Hello,

Recently came across these presentations on cmake:

Using Modern CMake Patterns to Enforce a Good Modular Design
(https://www.youtube.com/watch?v=bsXLMQ6WgIk)
Effective CMake
(https://www.youtube.com/watch?v=eC9-iRN2b04)

They encourage using target_* command variants for scripting
CMakeLists.txt.

What would be the recommended way of writing build scripts for a
repository structured as below. The application is compiled from three
modules with a dependency among the modules as in the ascii diagram.

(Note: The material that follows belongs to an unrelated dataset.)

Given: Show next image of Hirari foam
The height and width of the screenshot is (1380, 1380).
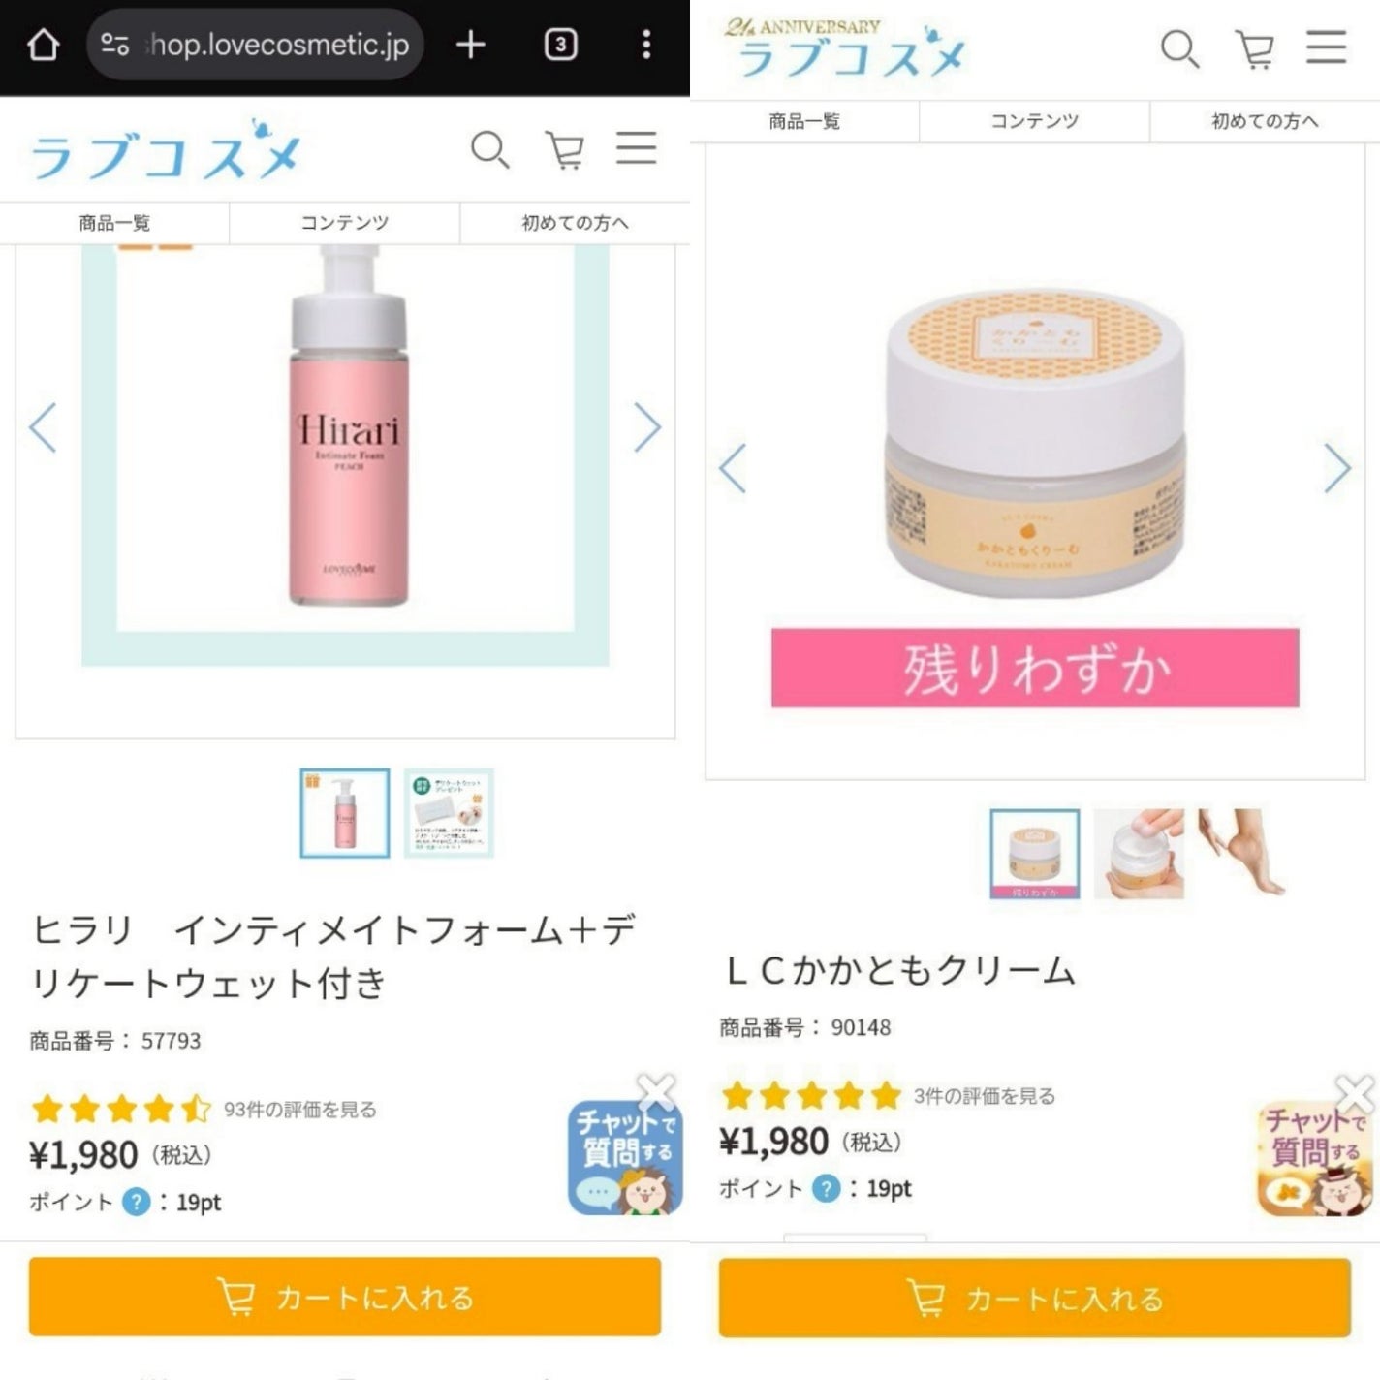Looking at the screenshot, I should [647, 427].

Is it possible to distribute compile info, such that each submodule has
a CMakeLists.txt that describes sources, include and link dependencies needed
to compile that module.

---------------------------------------
.
├── main.cpp
├── ModA
├── ModB
├── ModC

Dependency relation:
--------------------
       +--------+
    +->+main.cpp+<-+
    |  +--------+  |
    |              |
    |              |
    |              |
  +----+        +----+
  |ModA|        |ModB|
  +----+        +----+
    ^              ^
    |              |
    |    +----+    |
    +----+ModC+----+
         +----+

ModA <- ModC: Module A
 depends on Module C
---------------------------------------

My naive effort to do this can be found here:
https://github.com/vargheseg/test

The problem I run into is with describing the dependency relation
between ModA, ModB and ModC.

Details:
.
├── CMakeLists.txt
├── main.cpp
├── ModA
│   ├── a.cpp
│   └── CMakeLists.txt
├── ModB
│   ├── b.cpp
│   └── CMakeLists.txt
├── ModC
│   ├── c.cpp
│   └── CMakeLists.txt

- CMakeLists.txt in the child directories describe compilation
  information for that directory.
- The top level directory includes the CMakeLists.txt from
  subdirectories.
- Cmake buildfile generation fails because the way I set things up; the
  top level CMakeLists.txt ends up including ModC/CMakeLists.txt twice.

---
CMakeLists.txt
---
 cmake_minimum_required(VERSION 3.0)
 project(test_project)

 include(${CMAKE_CURRENT_LIST_DIR}/ModA/CMakeLists.txt)
 include(${CMAKE_CURRENT_LIST_DIR}/ModB/CMakeLists.txt)

 add_executable(main main.cpp)
 target_link_libraries(main PRIVATE ModA ModB)


---
ModA/CMakeLists.txt
---
 include(${CMAKE_CURRENT_LIST_DIR}/../ModC/CMakeLists.txt)
 add_library(ModA  $CMAKE_CURRENT_LIST_DIR}/a.cpp)
 target_link_libraries(ModA PRIVATE ModC)


---
ModB/CMakeLists.txt
---
 include(${CMAKE_CURRENT_LIST_DIR}/../ModC/CMakeLists.txt)
 add_library(ModB b.cpp)
 target_link_libraries(ModB
         PRIVATE
         ModC)

Is this way of structuring a project a supported use case?